# START OF EXERCISE DATA

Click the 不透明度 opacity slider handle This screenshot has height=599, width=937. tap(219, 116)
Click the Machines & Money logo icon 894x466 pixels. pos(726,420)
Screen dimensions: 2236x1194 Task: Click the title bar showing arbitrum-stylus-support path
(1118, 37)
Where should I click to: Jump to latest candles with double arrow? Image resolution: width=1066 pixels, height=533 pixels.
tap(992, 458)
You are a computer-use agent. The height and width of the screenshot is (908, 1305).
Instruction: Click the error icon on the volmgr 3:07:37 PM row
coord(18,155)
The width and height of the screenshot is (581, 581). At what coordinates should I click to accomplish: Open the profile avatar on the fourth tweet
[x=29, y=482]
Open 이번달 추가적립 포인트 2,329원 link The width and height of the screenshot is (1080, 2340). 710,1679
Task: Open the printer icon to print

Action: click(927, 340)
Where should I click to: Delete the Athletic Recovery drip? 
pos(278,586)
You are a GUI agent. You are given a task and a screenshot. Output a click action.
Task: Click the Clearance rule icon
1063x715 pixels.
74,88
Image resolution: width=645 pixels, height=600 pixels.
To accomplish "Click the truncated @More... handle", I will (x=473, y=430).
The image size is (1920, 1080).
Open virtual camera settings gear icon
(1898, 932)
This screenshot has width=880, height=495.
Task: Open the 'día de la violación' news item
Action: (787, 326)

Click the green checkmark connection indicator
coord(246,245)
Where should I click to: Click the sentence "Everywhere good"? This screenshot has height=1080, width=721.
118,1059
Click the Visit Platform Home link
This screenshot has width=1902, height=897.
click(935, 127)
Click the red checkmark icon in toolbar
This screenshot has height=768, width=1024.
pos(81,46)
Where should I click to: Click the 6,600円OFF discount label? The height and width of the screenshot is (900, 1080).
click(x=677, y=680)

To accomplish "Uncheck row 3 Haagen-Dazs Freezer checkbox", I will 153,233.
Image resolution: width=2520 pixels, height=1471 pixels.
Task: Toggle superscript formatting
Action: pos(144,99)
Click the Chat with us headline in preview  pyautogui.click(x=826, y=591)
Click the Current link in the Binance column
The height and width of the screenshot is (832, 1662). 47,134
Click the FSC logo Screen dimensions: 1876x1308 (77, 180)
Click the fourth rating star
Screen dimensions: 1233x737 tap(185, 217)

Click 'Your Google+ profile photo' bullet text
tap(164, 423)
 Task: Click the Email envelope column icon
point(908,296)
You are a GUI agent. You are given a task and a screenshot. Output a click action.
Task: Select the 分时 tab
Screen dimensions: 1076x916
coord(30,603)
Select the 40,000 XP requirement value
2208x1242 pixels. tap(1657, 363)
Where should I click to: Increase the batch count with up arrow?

# END OF EXERCISE DATA

§ **YOUR TASK**
Swap "Binance" for "Coinbase" in the records, starting at the line that contains "The image size is (1920, 1080)." and running through the end of the records. Return only those lines, with everything else left unchanged.

§ **THE OUTPUT**
The image size is (1920, 1080).
Open virtual camera settings gear icon
(1898, 932)
This screenshot has width=880, height=495.
Task: Open the 'día de la violación' news item
Action: (787, 326)

Click the green checkmark connection indicator
coord(246,245)
Where should I click to: Click the sentence "Everywhere good"? This screenshot has height=1080, width=721.
118,1059
Click the Visit Platform Home link
This screenshot has width=1902, height=897.
click(935, 127)
Click the red checkmark icon in toolbar
This screenshot has height=768, width=1024.
pos(81,46)
Where should I click to: Click the 6,600円OFF discount label? The height and width of the screenshot is (900, 1080).
click(x=677, y=680)

To accomplish "Uncheck row 3 Haagen-Dazs Freezer checkbox", I will 153,233.
Image resolution: width=2520 pixels, height=1471 pixels.
Task: Toggle superscript formatting
Action: pos(144,99)
Click the Chat with us headline in preview  pyautogui.click(x=826, y=591)
Click the Current link in the Coinbase column
The height and width of the screenshot is (832, 1662). 47,134
Click the FSC logo Screen dimensions: 1876x1308 (77, 180)
Click the fourth rating star
Screen dimensions: 1233x737 tap(185, 217)

Click 'Your Google+ profile photo' bullet text
tap(164, 423)
 Task: Click the Email envelope column icon
point(908,296)
You are a GUI agent. You are given a task and a screenshot. Output a click action.
Task: Select the 分时 tab
Screen dimensions: 1076x916
coord(30,603)
Select the 40,000 XP requirement value
2208x1242 pixels. tap(1657, 363)
Where should I click to: Increase the batch count with up arrow?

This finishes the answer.